What you will do: Each line of the data below from the one holding "You are a computer-use agent. The" to the one holding "Expand the 2025年度", inclusive, is to be reproduced exactly; no other line belongs in the answer.

BEGIN Data shown

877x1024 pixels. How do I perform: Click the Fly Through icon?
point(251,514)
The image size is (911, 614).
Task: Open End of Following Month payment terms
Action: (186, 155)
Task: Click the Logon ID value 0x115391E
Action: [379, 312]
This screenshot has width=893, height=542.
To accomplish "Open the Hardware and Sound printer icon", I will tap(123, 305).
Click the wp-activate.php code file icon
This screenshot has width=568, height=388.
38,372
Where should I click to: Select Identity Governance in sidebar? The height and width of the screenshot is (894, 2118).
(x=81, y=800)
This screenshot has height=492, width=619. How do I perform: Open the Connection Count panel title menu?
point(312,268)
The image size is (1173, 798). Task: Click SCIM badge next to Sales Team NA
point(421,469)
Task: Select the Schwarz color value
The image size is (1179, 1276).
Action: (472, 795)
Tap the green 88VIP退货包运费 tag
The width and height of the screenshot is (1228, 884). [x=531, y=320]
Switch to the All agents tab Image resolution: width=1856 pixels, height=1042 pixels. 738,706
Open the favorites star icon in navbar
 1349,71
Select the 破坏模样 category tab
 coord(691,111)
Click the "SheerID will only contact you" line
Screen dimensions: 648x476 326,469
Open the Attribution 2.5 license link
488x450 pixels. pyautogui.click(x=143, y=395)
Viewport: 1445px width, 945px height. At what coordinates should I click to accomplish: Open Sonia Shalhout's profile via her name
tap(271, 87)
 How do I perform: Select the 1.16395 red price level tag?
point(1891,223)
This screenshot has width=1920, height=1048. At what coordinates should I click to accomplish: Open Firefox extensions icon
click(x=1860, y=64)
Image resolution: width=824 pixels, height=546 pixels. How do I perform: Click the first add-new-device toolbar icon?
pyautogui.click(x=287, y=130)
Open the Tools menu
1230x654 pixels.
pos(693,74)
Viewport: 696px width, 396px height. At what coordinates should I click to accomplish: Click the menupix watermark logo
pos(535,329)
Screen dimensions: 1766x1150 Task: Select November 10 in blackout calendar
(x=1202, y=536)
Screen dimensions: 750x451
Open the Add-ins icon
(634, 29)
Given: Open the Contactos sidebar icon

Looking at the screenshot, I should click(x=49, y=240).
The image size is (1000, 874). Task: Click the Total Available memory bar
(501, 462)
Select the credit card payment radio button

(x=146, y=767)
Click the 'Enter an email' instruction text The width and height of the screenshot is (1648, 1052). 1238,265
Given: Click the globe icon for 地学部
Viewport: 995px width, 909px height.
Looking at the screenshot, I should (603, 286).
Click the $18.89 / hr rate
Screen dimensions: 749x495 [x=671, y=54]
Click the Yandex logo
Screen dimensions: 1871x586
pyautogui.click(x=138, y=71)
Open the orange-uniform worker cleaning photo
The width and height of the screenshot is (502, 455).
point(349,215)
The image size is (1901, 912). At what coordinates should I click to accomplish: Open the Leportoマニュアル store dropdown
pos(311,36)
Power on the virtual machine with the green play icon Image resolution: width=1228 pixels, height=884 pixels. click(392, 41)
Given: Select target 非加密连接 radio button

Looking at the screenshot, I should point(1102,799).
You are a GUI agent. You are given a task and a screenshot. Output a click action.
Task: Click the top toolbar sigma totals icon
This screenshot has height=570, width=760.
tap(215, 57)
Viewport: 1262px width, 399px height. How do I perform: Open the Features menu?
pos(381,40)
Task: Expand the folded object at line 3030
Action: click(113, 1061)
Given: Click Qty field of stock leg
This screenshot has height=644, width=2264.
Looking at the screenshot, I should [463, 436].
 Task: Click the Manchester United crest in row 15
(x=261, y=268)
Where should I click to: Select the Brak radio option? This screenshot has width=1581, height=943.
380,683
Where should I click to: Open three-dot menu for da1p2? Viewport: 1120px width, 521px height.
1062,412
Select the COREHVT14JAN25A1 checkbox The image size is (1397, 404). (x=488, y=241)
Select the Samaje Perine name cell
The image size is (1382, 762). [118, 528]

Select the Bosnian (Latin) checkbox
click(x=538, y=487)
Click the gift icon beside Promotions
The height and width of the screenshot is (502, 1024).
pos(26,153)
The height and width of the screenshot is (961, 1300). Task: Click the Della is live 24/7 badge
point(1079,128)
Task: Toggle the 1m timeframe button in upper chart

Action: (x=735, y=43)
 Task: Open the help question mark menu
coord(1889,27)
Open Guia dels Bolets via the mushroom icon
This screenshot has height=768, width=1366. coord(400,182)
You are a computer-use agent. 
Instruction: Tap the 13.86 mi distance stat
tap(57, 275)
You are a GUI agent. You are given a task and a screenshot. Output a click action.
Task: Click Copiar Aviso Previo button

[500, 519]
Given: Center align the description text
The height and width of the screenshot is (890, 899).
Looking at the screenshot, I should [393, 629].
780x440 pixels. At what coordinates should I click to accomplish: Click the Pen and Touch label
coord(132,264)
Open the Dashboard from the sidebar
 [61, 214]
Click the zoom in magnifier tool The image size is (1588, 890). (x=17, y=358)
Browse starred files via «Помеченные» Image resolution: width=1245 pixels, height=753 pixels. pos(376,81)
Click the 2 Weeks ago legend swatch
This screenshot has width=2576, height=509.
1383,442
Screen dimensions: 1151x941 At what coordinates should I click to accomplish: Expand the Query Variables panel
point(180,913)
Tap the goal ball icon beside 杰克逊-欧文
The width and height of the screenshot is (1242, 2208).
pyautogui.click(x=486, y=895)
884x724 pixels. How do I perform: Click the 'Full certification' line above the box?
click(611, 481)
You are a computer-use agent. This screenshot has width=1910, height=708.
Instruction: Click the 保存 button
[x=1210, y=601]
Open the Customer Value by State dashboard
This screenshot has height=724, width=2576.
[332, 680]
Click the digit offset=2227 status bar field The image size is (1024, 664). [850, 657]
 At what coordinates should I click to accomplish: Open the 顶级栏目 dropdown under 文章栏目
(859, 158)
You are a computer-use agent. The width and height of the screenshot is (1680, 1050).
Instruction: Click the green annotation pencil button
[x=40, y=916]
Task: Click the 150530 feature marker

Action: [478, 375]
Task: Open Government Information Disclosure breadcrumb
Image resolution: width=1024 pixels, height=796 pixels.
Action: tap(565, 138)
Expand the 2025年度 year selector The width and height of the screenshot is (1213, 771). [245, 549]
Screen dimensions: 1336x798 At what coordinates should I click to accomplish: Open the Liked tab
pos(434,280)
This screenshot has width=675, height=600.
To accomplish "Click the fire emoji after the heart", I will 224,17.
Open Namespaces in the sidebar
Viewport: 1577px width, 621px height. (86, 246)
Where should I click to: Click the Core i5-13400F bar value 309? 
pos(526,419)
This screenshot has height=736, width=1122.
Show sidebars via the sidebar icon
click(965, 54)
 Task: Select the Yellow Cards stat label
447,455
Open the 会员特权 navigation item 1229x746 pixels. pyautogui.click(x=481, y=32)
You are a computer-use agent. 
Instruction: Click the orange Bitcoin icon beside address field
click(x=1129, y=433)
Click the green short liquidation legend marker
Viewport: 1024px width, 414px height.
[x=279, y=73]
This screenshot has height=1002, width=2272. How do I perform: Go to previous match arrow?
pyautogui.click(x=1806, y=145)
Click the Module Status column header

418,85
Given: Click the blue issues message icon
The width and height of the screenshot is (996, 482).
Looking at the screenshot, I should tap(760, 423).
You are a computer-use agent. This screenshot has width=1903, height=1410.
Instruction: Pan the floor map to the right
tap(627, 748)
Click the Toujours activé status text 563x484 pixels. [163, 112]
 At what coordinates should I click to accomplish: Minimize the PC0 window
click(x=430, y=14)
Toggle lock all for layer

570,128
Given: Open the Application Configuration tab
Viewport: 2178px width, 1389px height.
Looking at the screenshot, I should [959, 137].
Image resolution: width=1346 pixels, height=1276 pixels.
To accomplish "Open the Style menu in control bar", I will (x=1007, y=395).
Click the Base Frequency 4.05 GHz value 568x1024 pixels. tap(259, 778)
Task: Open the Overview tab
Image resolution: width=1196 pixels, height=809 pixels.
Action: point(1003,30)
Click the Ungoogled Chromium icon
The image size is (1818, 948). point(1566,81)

END Data shown

Worked solution:
You are a computer-use agent. The width and height of the screenshot is (1680, 1050).
Instruction: Click the green annotation pencil button
[x=40, y=916]
Task: Click the 150530 feature marker

Action: [478, 375]
Task: Open Government Information Disclosure breadcrumb
Image resolution: width=1024 pixels, height=796 pixels.
Action: tap(565, 138)
Expand the 2025年度 year selector The width and height of the screenshot is (1213, 771). [245, 549]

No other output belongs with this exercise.